COMMENT: Hi Martin
I am a macro manager. I read your article on April 9th about Public/ private.
I agree it will happen but Commercial banks hold only a tiny part of the US Treasury as you will see from the graph attached. They will probably buy on the way up and China reserve growth is slowing making domestic buyers the prime target . There is scarcity of quality collateral with all new type of regulations (Dodd, Basel III etc..)
Thanks for your good work.
Best
b
REPLY: The bank holding of Treasuries is not significant. With QE1-3, the banks complained that there would be no securities to park money in. Hence, the Fed created the Excess Reserve facility where banks park over $2 trillion in cash collecting 0.25%. That would have been an admixture of Treasuries and loans otherwise. Those who think everything is about fractional banking do not know what they are yelling about for to create that effect, the bank must lend. Between Excess Reserves and Treasuries, fractional banking is reduced – not expanded.
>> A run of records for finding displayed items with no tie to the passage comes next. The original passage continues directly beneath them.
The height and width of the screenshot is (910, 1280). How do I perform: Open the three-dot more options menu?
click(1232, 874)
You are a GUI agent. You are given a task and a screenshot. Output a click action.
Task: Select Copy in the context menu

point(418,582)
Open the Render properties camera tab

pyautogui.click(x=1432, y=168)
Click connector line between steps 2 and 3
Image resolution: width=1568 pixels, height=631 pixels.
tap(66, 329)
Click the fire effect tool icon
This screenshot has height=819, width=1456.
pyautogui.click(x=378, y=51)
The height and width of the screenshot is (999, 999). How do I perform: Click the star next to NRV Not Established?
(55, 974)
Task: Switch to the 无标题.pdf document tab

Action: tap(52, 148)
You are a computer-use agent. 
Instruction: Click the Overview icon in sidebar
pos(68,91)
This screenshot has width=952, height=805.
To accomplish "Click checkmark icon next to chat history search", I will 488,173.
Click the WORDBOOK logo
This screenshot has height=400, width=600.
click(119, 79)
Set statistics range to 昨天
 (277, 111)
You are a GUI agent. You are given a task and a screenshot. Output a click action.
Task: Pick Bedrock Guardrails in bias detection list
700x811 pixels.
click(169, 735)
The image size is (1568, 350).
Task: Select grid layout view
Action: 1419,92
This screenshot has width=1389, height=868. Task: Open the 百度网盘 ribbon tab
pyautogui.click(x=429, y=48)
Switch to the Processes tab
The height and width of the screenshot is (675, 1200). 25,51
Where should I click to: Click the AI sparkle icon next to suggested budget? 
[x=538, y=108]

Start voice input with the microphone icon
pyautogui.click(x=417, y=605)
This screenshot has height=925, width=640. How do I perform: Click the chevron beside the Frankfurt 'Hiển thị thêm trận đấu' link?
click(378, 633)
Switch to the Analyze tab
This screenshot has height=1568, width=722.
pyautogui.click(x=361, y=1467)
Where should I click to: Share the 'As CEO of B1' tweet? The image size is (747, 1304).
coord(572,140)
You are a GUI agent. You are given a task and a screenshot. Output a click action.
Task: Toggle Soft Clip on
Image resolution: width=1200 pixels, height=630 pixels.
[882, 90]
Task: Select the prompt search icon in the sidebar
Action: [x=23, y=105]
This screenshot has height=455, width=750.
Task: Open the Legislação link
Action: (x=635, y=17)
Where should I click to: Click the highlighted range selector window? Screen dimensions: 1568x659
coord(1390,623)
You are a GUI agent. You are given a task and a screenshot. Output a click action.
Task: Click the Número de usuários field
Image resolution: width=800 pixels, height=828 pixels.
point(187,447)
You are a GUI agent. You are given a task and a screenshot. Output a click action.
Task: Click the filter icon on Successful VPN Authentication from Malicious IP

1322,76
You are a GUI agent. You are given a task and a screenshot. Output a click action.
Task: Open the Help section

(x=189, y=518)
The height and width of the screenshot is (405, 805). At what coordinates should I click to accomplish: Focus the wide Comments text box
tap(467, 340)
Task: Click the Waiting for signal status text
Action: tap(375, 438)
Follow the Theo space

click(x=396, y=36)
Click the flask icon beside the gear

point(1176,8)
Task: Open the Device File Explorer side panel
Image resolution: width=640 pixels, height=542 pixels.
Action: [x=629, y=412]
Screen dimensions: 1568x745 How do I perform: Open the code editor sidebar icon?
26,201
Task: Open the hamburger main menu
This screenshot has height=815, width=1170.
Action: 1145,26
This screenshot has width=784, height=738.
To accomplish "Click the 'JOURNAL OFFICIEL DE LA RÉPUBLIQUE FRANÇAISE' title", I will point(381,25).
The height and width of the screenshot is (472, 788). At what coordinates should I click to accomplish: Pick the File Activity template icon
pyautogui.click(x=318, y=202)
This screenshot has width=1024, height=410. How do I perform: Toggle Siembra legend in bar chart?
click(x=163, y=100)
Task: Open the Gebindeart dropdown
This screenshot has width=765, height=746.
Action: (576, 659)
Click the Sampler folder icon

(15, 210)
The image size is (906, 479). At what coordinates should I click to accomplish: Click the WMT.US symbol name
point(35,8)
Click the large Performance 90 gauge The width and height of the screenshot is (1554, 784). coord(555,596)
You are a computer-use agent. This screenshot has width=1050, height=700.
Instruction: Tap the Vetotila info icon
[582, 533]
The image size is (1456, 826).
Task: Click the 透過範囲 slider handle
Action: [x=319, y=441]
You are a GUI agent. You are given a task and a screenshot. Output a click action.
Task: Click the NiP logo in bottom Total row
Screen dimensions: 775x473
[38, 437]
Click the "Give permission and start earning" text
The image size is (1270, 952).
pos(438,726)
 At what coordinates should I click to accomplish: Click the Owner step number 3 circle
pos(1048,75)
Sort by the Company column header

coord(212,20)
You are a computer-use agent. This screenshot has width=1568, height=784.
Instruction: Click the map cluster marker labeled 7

Nonetheless, the banks will buy into the peak in Treasuries. Consumer Credit is declining in many areas as taxes are rising and you can see the recession coming already. The Banks have never learned to trade against the business cycle. They buy the highs and sell the lows and fire the people that make those decisions so the next crew does the same thing lacking experience. Their buying of Treasuries will continue into 2015.75 for this is the bubble in government rather than wilds consumer spending.
It is the central bank holding of Treasuries and the bulk of private holdings, composed of pension funds and insurance companies, who are the biggest domestic parking spot for now. Then there is the inter-agency holdings of Treasuries like Social Security. The Fed holding of Treasuries is at 13% and this becomes dangerous for they bought in the supply from the marketplace and are unlikely to reduce that holding as the Fed should do right now moving into 2015.75. If the Fed FAILS to sell off their bond holding now going into 2015.75, when the economy turns down, they will have to buy in even more. This will be the catalyst post-2015.75 when confidence in government slips and falls from the crisis in Europe. We still see Greece defaulting and will most likely leave the Euro thanks to the stupidity of Brussels. Therein lies the contagion for the next cycle phase.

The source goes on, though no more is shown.